• _DIRECTION_:
Rewrite the listing from its start up to and including the line with "Action: click(x=446, y=82)", swapping "Tutorial" for "Guide" and keeping everything else the same. Leave the pictures out of your answer.

------------

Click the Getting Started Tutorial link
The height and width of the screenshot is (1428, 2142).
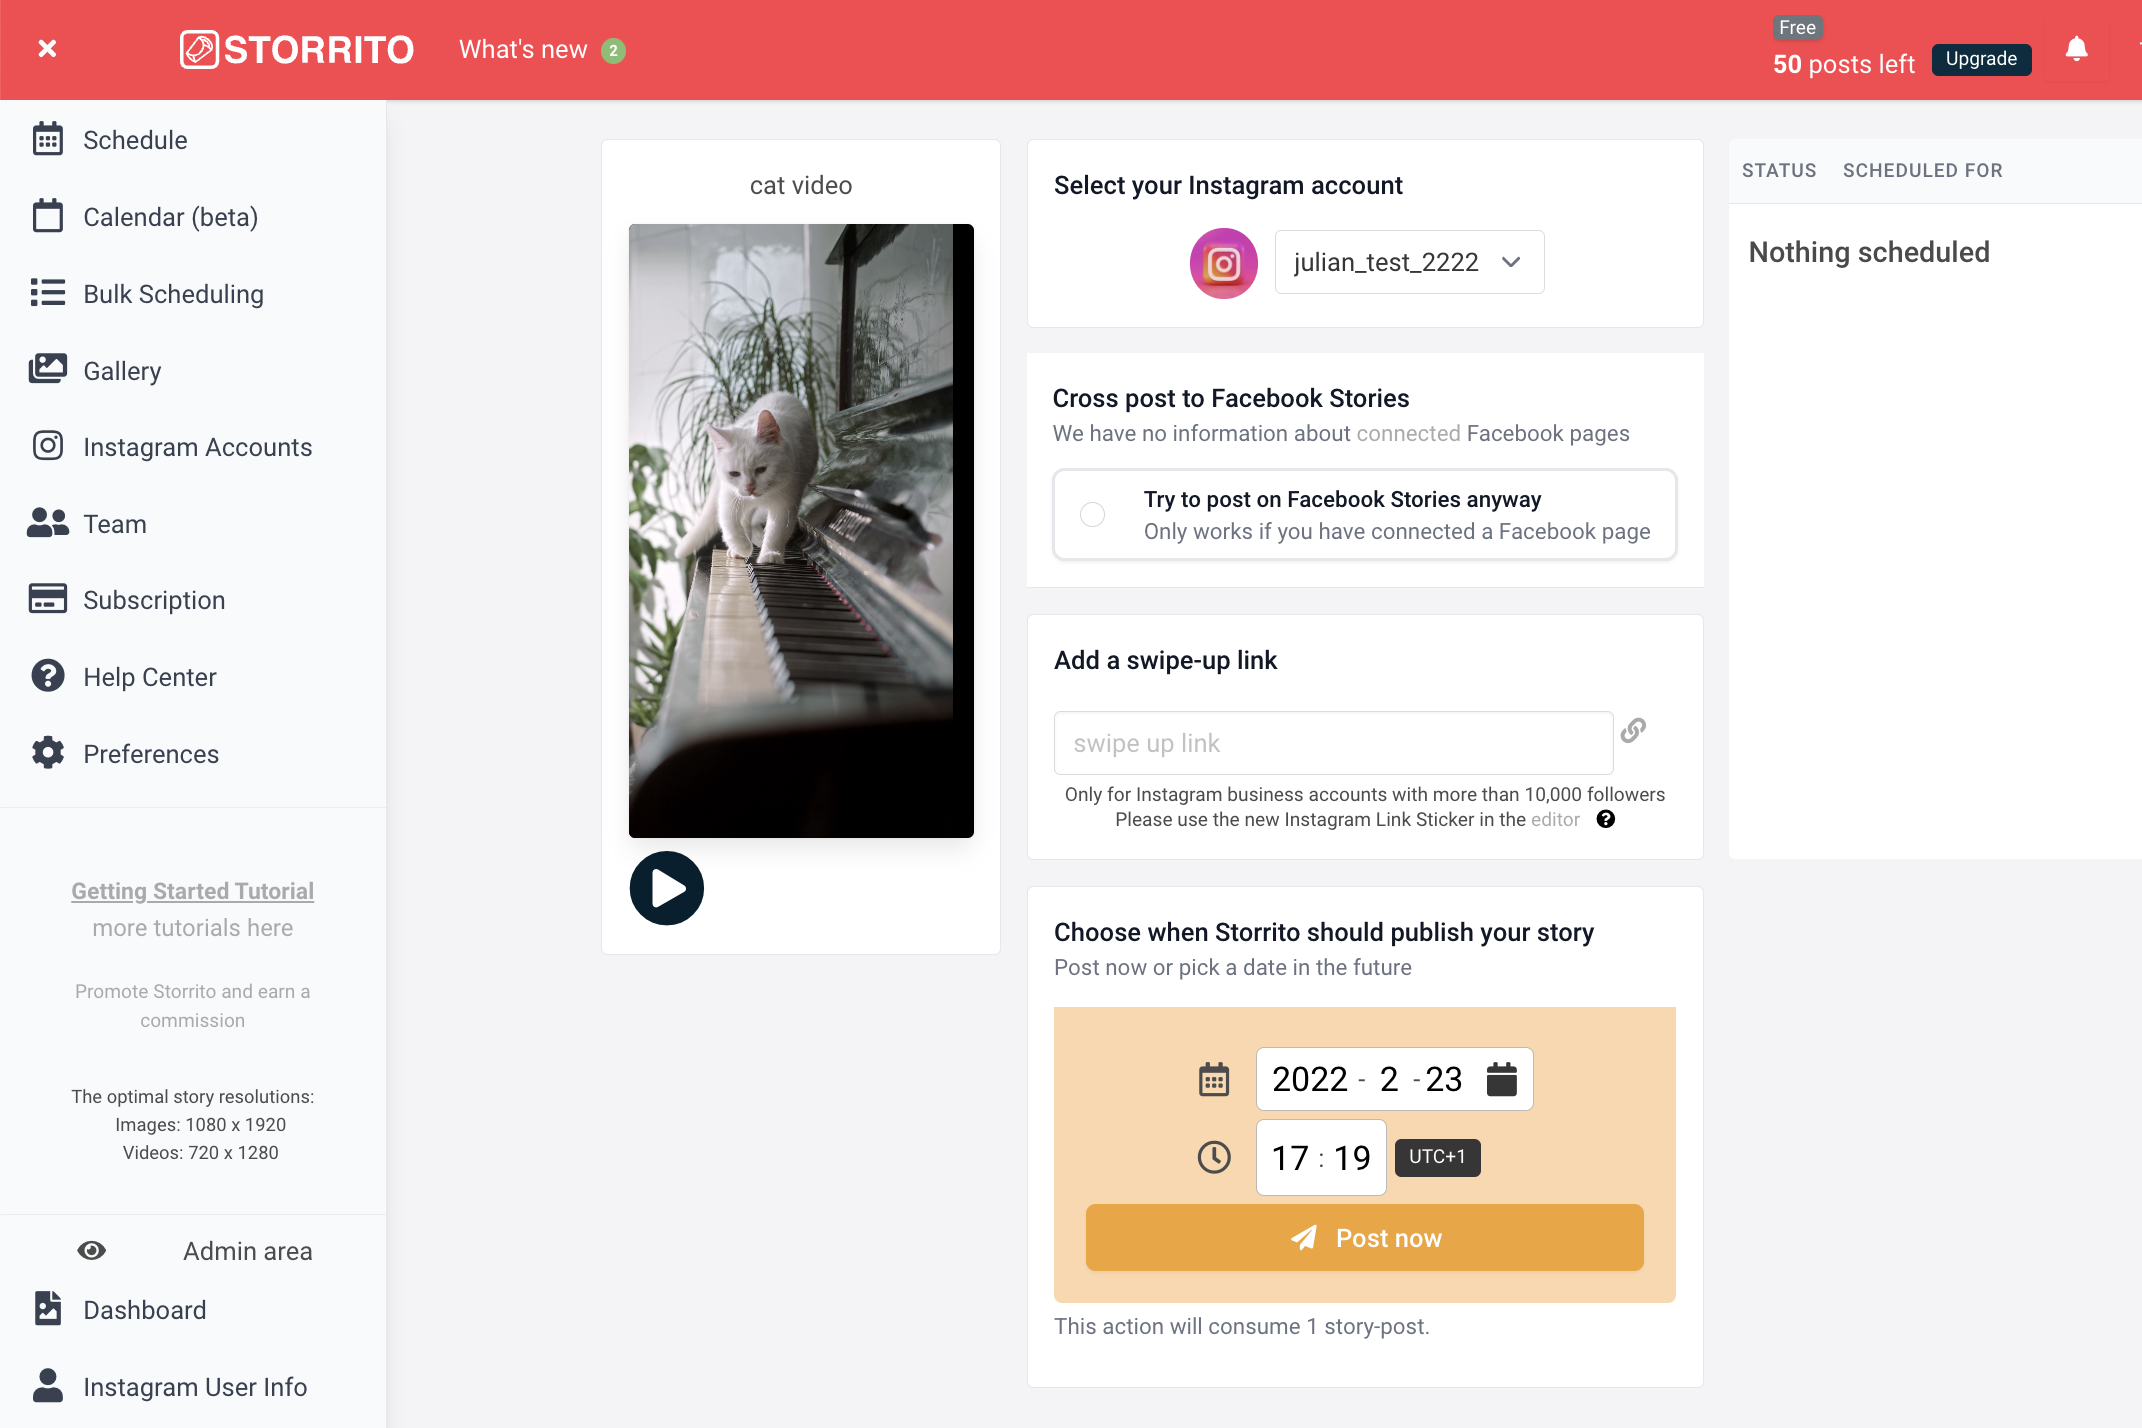click(191, 891)
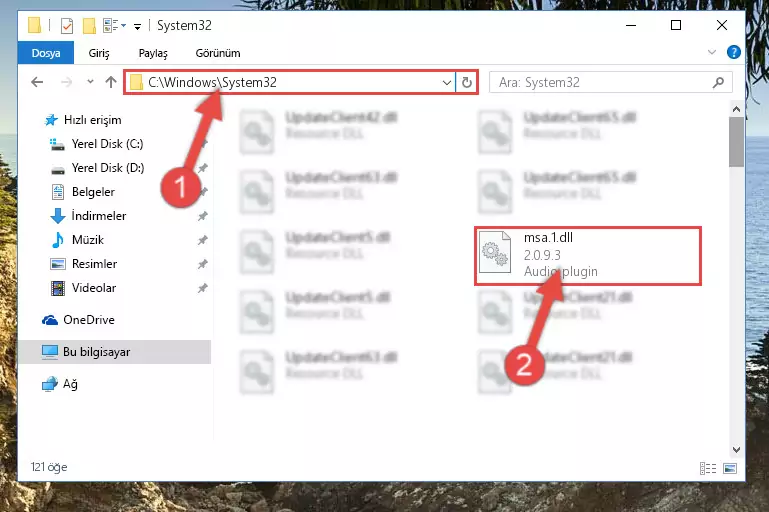Image resolution: width=769 pixels, height=512 pixels.
Task: Expand the address bar history dropdown
Action: click(x=446, y=82)
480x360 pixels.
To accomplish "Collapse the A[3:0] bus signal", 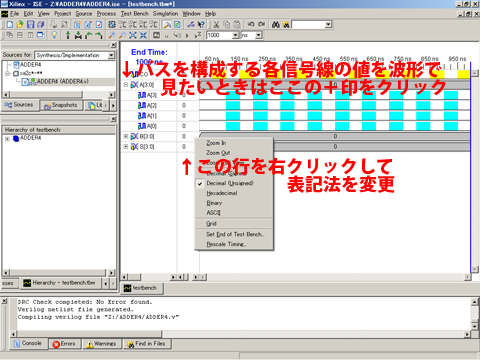I will pos(126,85).
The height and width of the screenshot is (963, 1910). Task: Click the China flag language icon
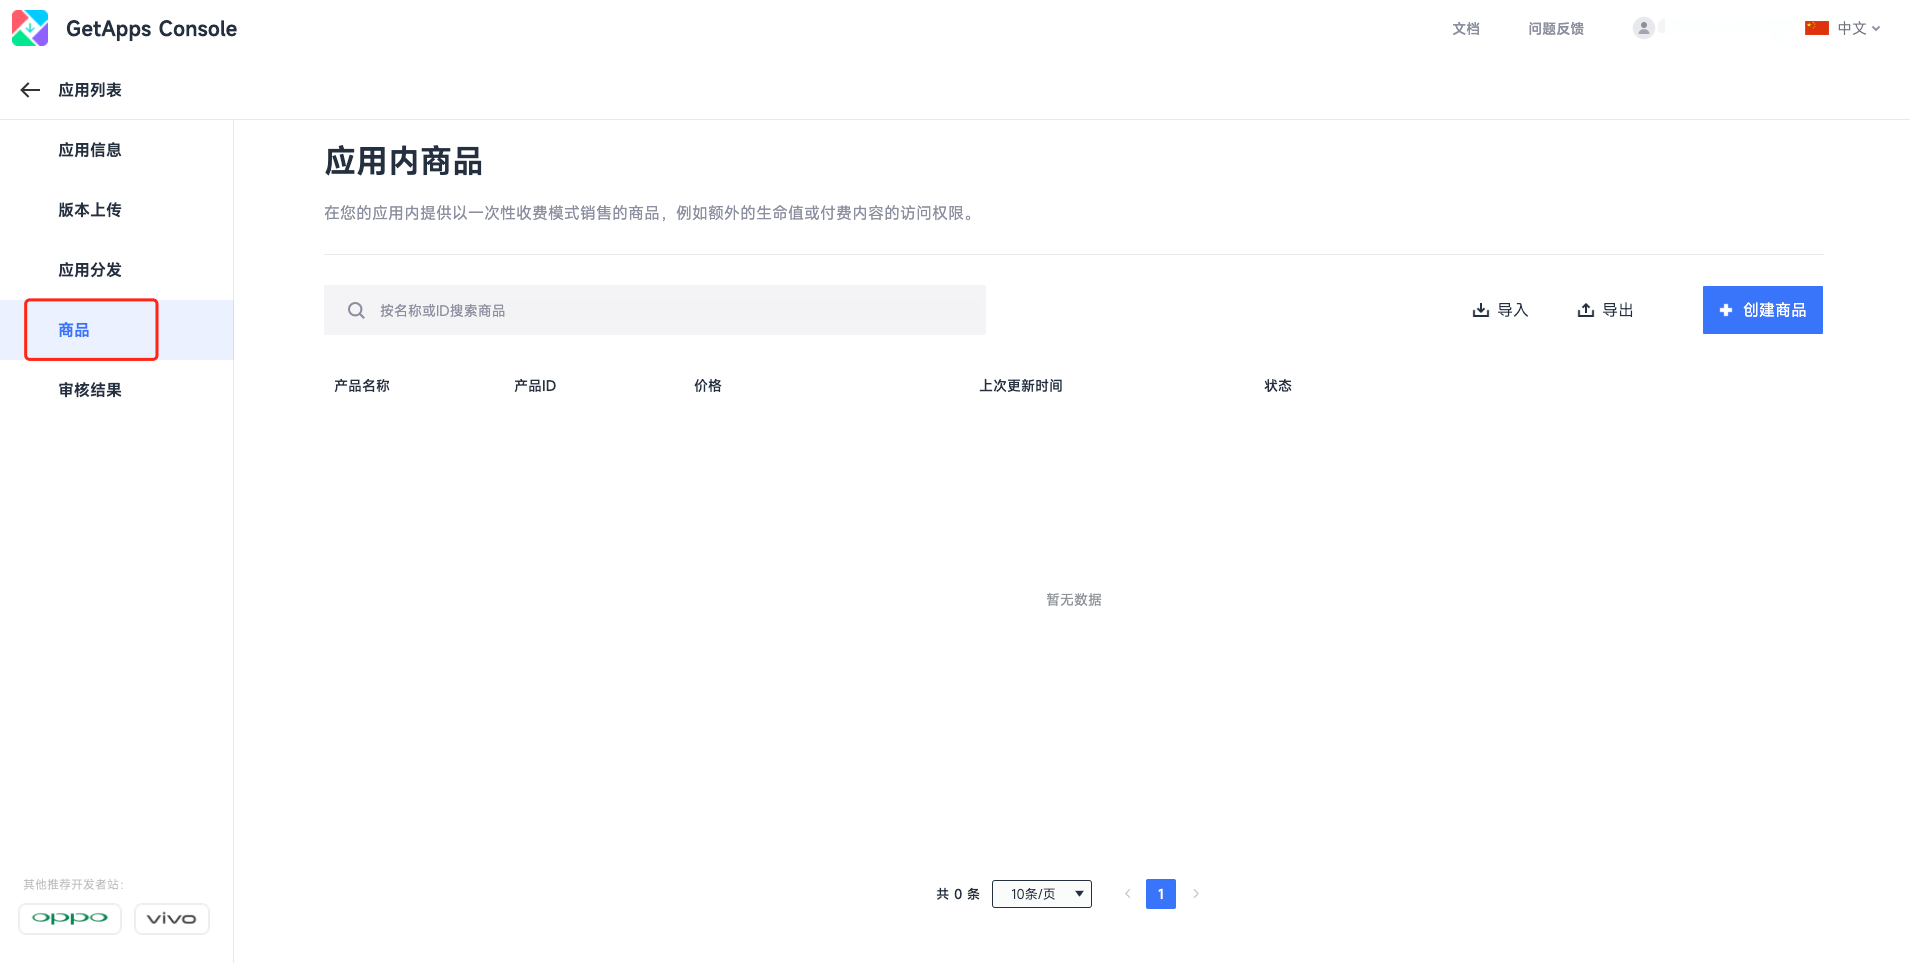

------------

• _TASK SOLUTION_:
Click the Getting Started Guide link
The height and width of the screenshot is (1428, 2142).
click(191, 891)
Image resolution: width=769 pixels, height=512 pixels.
Task: Expand the address bar history dropdown
Action: click(x=446, y=82)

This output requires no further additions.